La frivolidad se cuela por los entresijos de todo, es inevitable, también por los de la más sórdida de las situaciones imaginables como esta pandemia que tanto dolor y pobreza está generando. La gente muere y hay quienes fabrican, venden y lucen mascarillas de autor a un precio de alta costura, o quienes hacen de los saludos a distancia un ritual festivo de grupo.

Y sin embargo, estas cursiladas hasta resultan pequeños pecadillos perdonables. A fin de cuentas, tampoco las pijadas molestan tanto en la vida, algunas de ellas son realmente simpáticas y no dejan de ser detalles que ayudan aportando un poco de humor (imprescindible para sobrevivir y sobrellevar la situación) y, sobre todo, colaboran para que se cumpla el objetivo último: controlar la expansión de virus. ¿Qué más da lucir una mascarilla simple, molona o un artículo de joyería siempre que eso ayude a que a uno no se le olvide llevarla y se haga buen uso de la misma?

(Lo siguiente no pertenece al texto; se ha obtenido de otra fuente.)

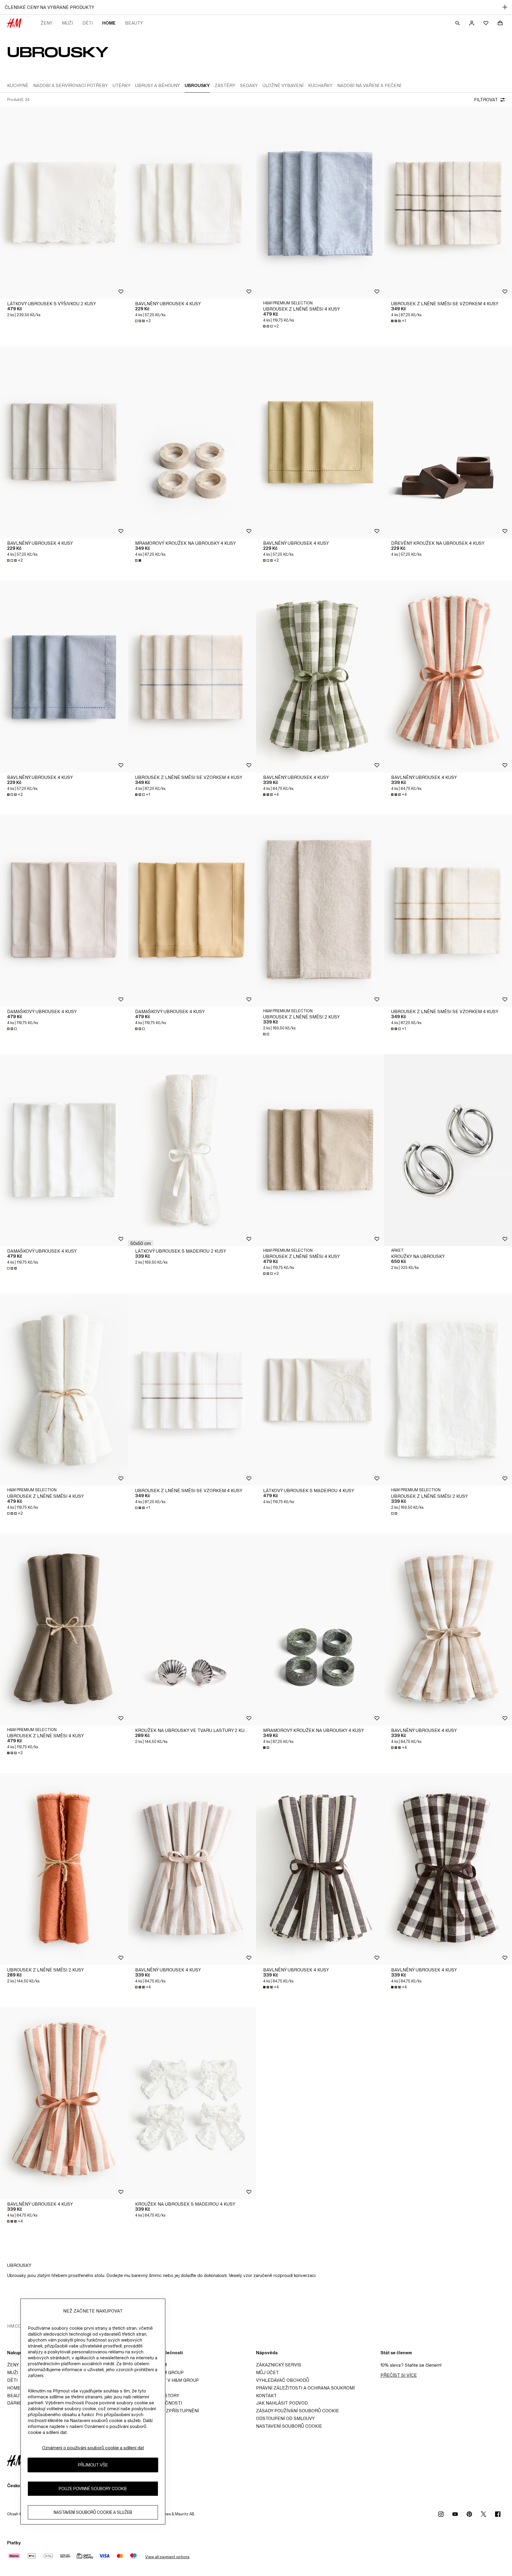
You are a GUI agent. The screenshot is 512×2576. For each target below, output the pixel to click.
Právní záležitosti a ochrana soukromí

Lo que realmente no ayuda es que se inventen y pregonen ‘exquisiteces’ antivirus. Me refiero a esos decálogos ‘sobreactuados’ de consejos (sobre todo algunos reportajes de TV) y si me apuran a algunas normas de comunidades autónomas que, lejos de informar y ayudar a la población a mantener una actitud de sentido común y de higiene sanitaria preventiva, parecen el guión de una película de fantasía. Por ejemplo aquel reportaje sobre consejos para cómo sacar al perro a pasear en tiempos del covid-19, y que concluía aconsejando que a la vuelta a casa se le lavara las patitas al chucho hasta la rodilla con una solución de lejía al 30%. Eso se lo hago a mi ‘Gastón’ y se me quedaría mirando con cara de decir «¿y el animal inteligente eres tú?» Otro de estos decálogos: el que abogaba para que los escolares tengan dos mochilas y dos pares de zapatos para en días alternos llevarlos al colegio tras dejarlos 24 horas en un ‘armario de cuarentena’. Un tercero reciente: en comidas sociales navideñas, los de la misma unidad familiar se deben sentar en frente, ya que así se comparten las miasmas solo entre los que ya se las están pasando a diario. O sea, nada de mirar al lado para conversar con quienes no sueles ver y que son el motivo de la reunión, todo ello en una salón idílico de como mínimo 50 metros cuadrados en el que todos pueden mantener 1,5 metros de distancia, donde nadie se cruza ni se toca al poner la mesa, a ninguno se le cae un tenedor (por poner un ejemplo de miles de situaciones que pueden propiciar un contacto directo), los niños no corretean, hay espacio de sobra para ir a la cocina o al cuarto de baño...

No sé... quizá sea cuestión entre tantos mensajes confusos que estamos recibiendo de que haya menos florituras y de aspirar a lo eficaz. «Lo perfecto es enemigo de lo bueno», afirma el dicho, y cansa muchísimo tras largos meses de pandemia tantos consejos remilgados mientras se obvia lo esencial: que si no quieres contagiar ni contagiarte, quédate en casa. Punto. No hay otra.

Disculpen la contundencia del tono. Será que todavía no le he dicho a mi madre que no nos veremos en Nochebuena, que el anuncio del turrón El Almendro no lo veo tan bravo como todos los años.